# Given records
--

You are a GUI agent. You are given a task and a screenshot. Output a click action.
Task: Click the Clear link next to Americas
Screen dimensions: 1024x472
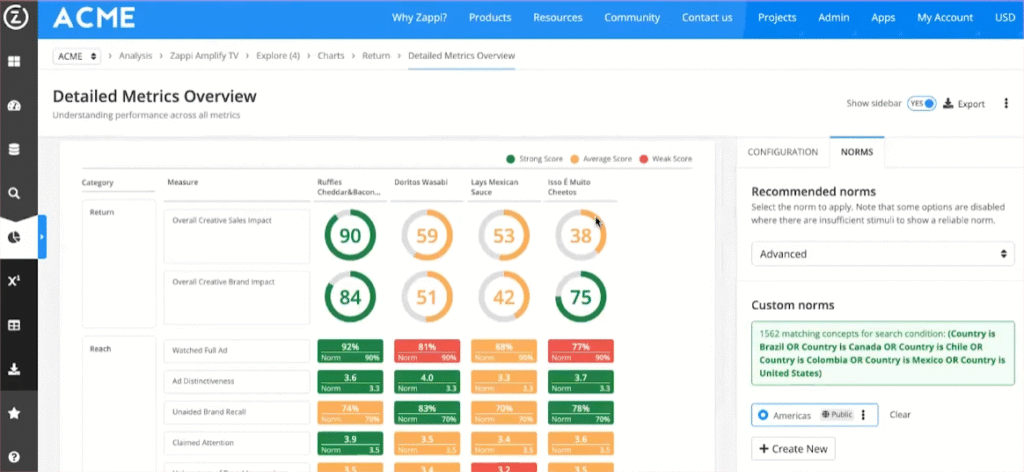(x=900, y=414)
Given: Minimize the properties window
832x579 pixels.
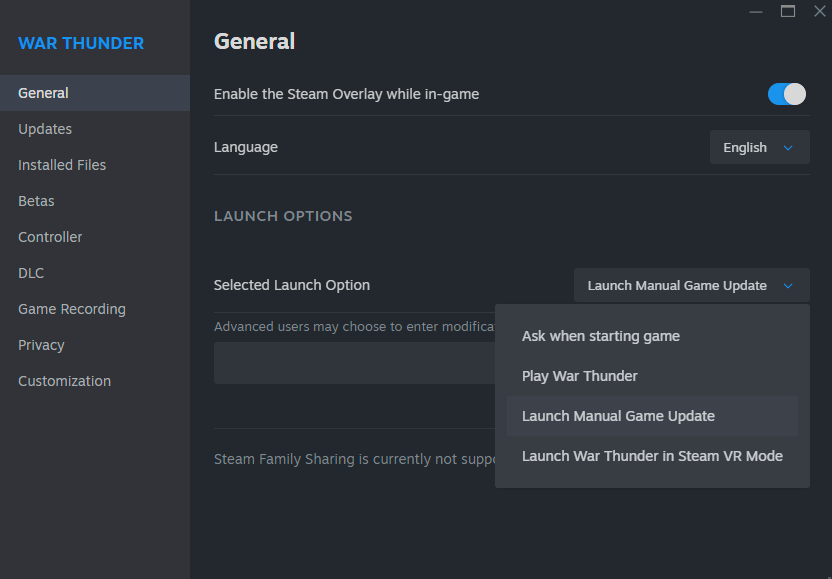Looking at the screenshot, I should (757, 11).
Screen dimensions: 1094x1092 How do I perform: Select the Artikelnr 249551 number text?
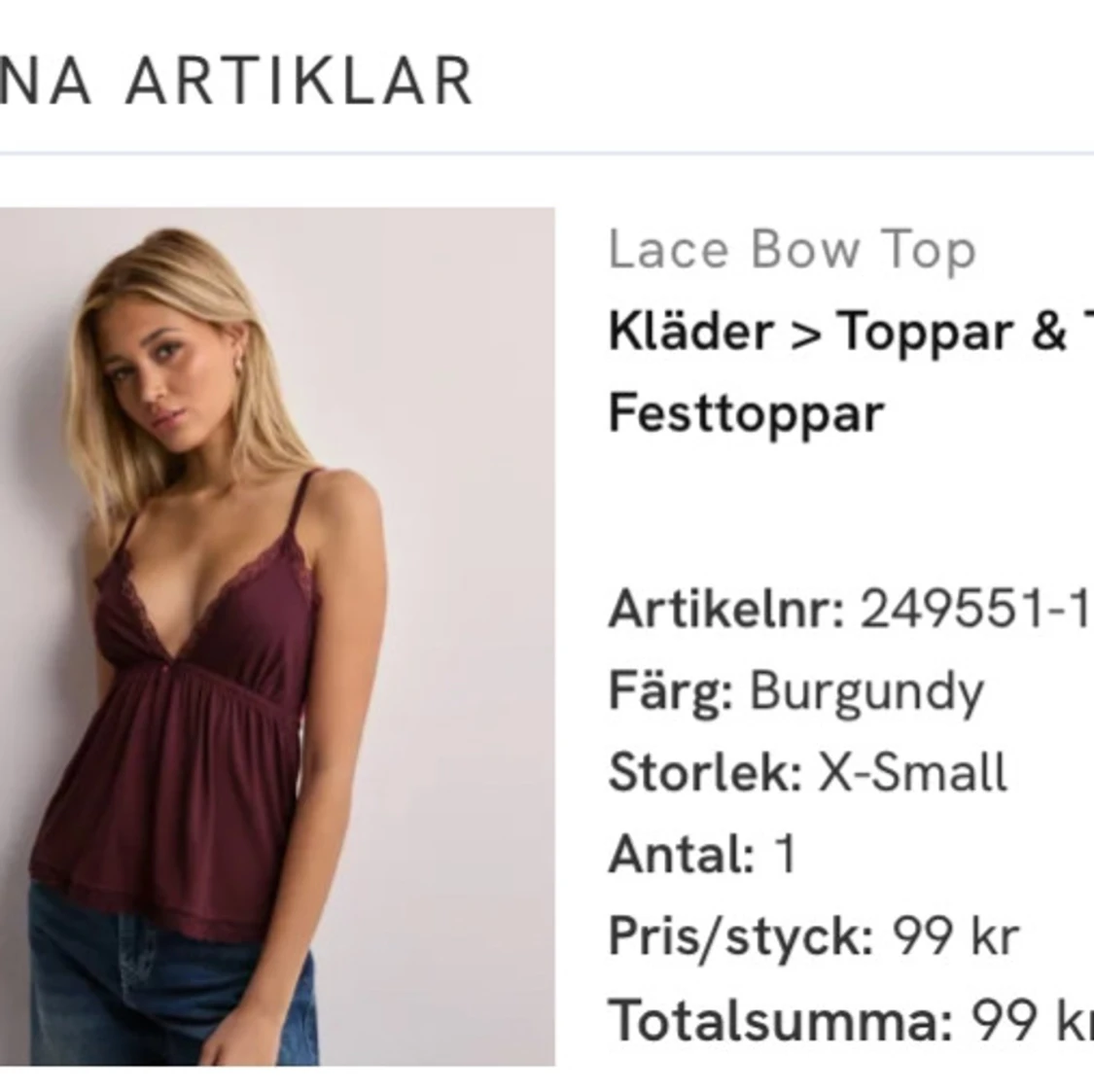tap(976, 609)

--

# Task
Starting at the line that contains "Screen dimensions: 1024x472", reproduce each line exactly through the end of the entries above, leaving every picture out.

# Written response
Screen dimensions: 1024x472
(x=900, y=414)
Given: Minimize the properties window
832x579 pixels.
Looking at the screenshot, I should (757, 11).
Screen dimensions: 1094x1092 How do I perform: Select the Artikelnr 249551 number text?
tap(976, 609)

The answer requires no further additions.